A prendersi fischi, insulti, rimproveri è andato il capitano di giornata. Che però non era Florenzi, che in passato si era rifiutato di andare sotto la curva Sud, un gesto che gli ultras non hanno mai dimenticato. E non dimenticheranno, in senso...

Francesco Balzani

Ci sono giocatori che non hanno avuto bisogno della fascia da capitano per essere leader. Pensiamo a Falcao, Voeller, Samuel o Panucci. Non ne avevano bisogno, ma sopratutto non gli spettava visto che in quegli anni a capitanare la Roma c’erano Di Bartolomei, Giannini e Totti. Erano loro a prendersi le responsabilità, il che non vuol dire solo andare a protestare con l’arbitro o scegliere testa o croce al lancio della monetina. Quando si vinceva quei capitani alzavano i trofei, quando si perdeva e i tifosi chiedevano spiegazioni erano loro a darle.
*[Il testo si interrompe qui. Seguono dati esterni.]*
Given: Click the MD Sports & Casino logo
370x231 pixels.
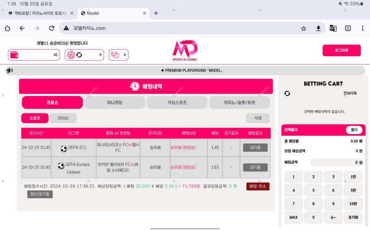Looking at the screenshot, I should click(185, 50).
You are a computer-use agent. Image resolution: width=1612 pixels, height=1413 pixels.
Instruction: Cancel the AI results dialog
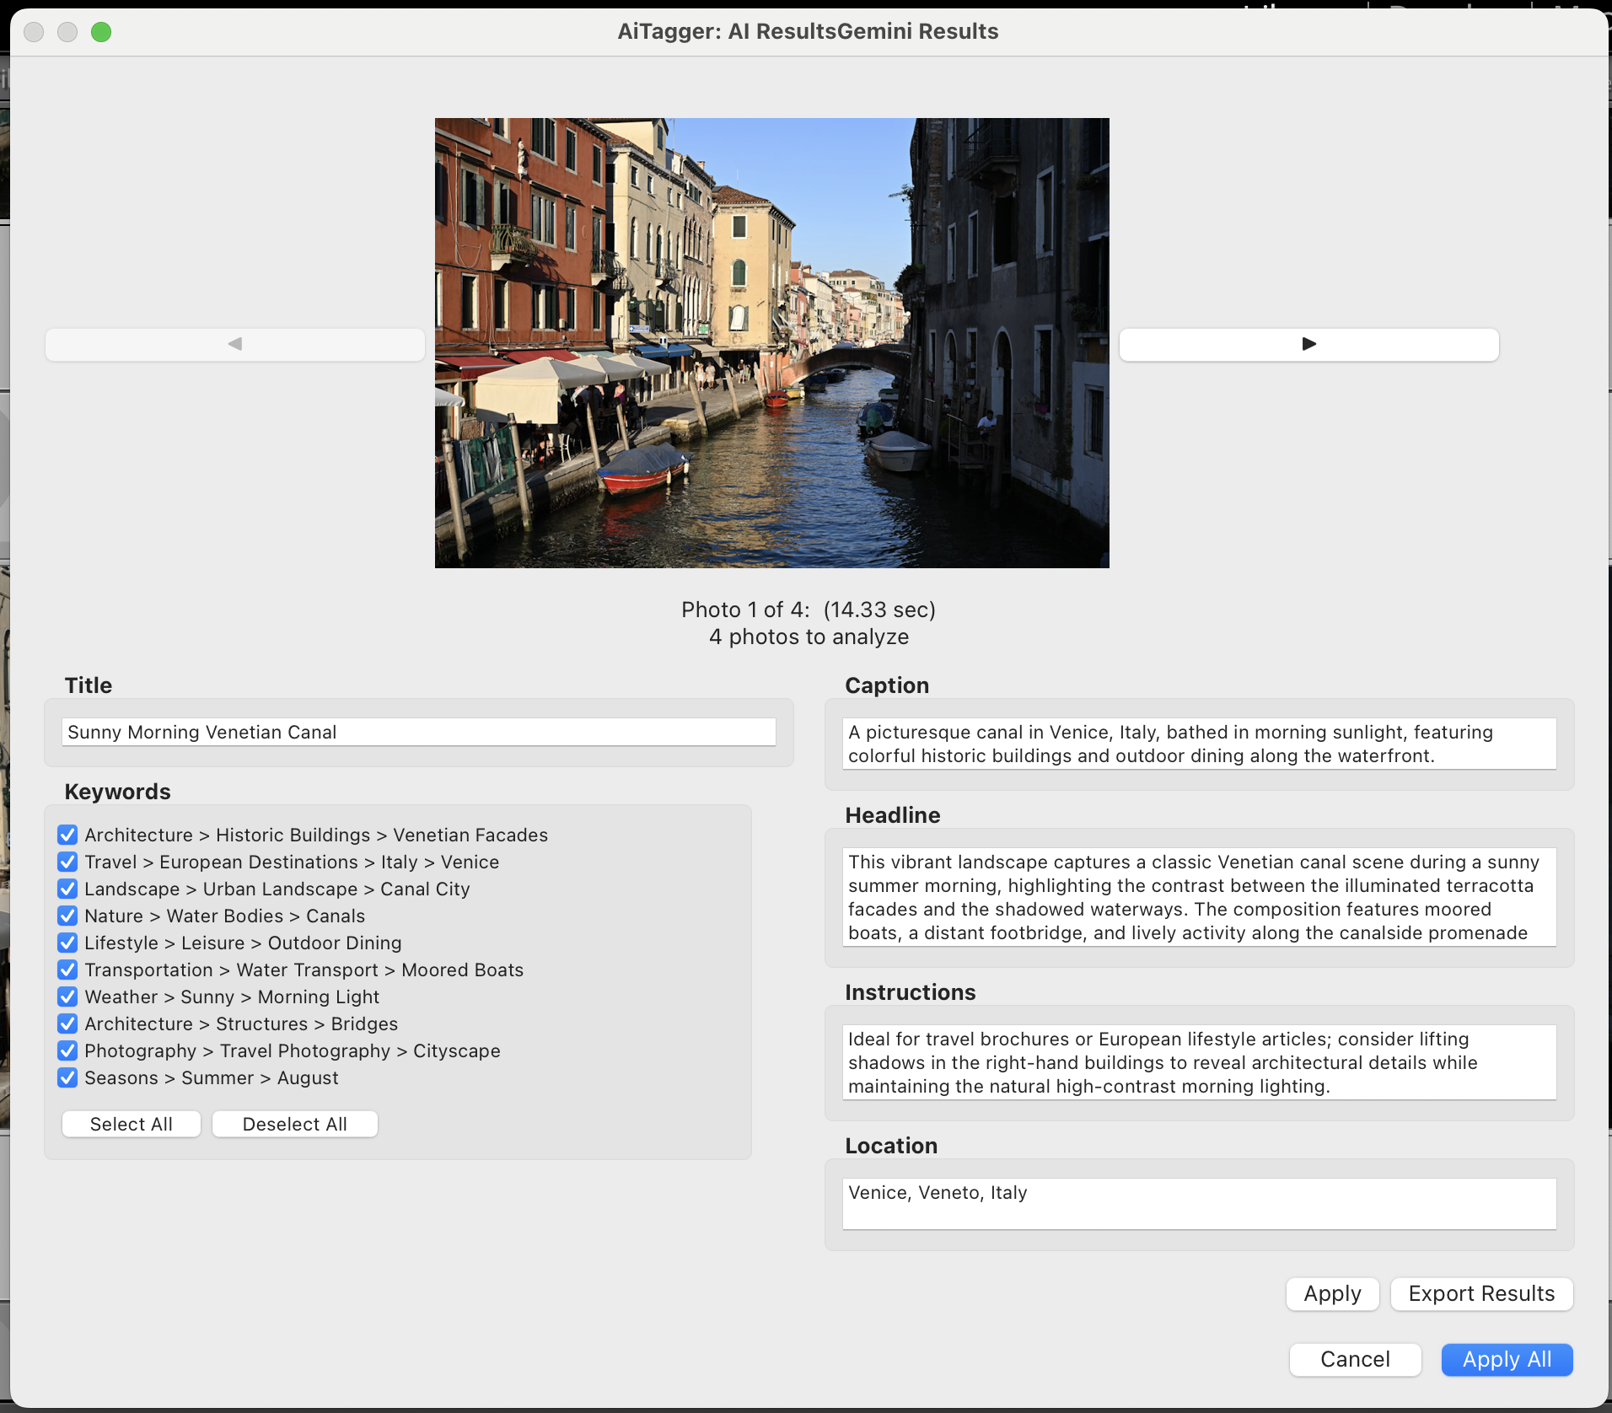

Era bello quel fascino da capitano che si allontanava dal patinato e prendeva i colori terreni e aspri della tifoseria romanista, che si umanizzava, che si faceva coinvolgere dalle lamentele di chi magari si era fatto 1000 km solo per vedere la Roma vincere. O quantomeno combattere (cosa di certo non accaduta a Plzen). L’ultimo erede di quella specie è sicuramente Daniele De Rossi che questa crisi però la sta vivendo da lontano essendo infortunato. Così nel piccolo stadio del Viktoria a prendersi fischi, insulti, rimproveri è andato sotto il settore ospiti solo il capitano di giornata. Che però non era Florenzi visto che è subentrato a partita in corso. Il terzino in passato si era rifiutato di andare sotto la curva Sud, un gesto che gli ultras non hanno mai dimenticato. E non dimenticheranno, in senso positivo, nemmeno la camminata a testa alta di Manolas. Sì, il difensore nato a Naxos che non è il nome di un comprensorio nella periferia bene di Roma ma una splendida isola greca. Kostas ha ignorato il fuggi fuggi generale (in questo caso c’era pure Florenzi a imboccare subito il tunnel) e da solo è andato a passi lenti verso quelle facce incazzate, deluse, tristi. Che però hanno saputo cogliere il coraggio del greco e lo hanno applaudito. Perché nello sport, come nella vita, è facile essere amici o amanti solo per brindare a feste o successi. Ben più significativo è condividere i fallimenti. Manolas è a Trigoria da oltre quattro anni, un’anomalia visto il valore tecnico ed economico del suo cartellino. Una sua scelta quella di  rifiutare una cessione che Monchi aveva già chiuso con lo Zenit (che ulteriore disgrazia tecnica sarebbe stata!), una sua scelta quella di dialogare senza paura prima coi tifosi poi coi giornalisti a pochi minuti da una sconfitta figlia soprattutto degli errori dei suoi mediocri compagni di reparto. Ci è sembrato di un’altra epoca Kostas, fiero pure nel cadere. Lui che rappresenta l’emblema della vittoria. L’eroe della remuntada al Barcellona, l’Achille trapiantato nella capitale. Ok, basta così con nomi roboanti e paragoni epici. Perché oggi di mitologico c’è solo la tragedia di una squadra che non sa più riprendersi. Ma per farlo avrebbe bisogno di Uomini come Kostas o Dzeko, o come lo erano Alisson, Strootman e Nainggolan. Perché i giovani sono il futuro, ma il presente è già qui.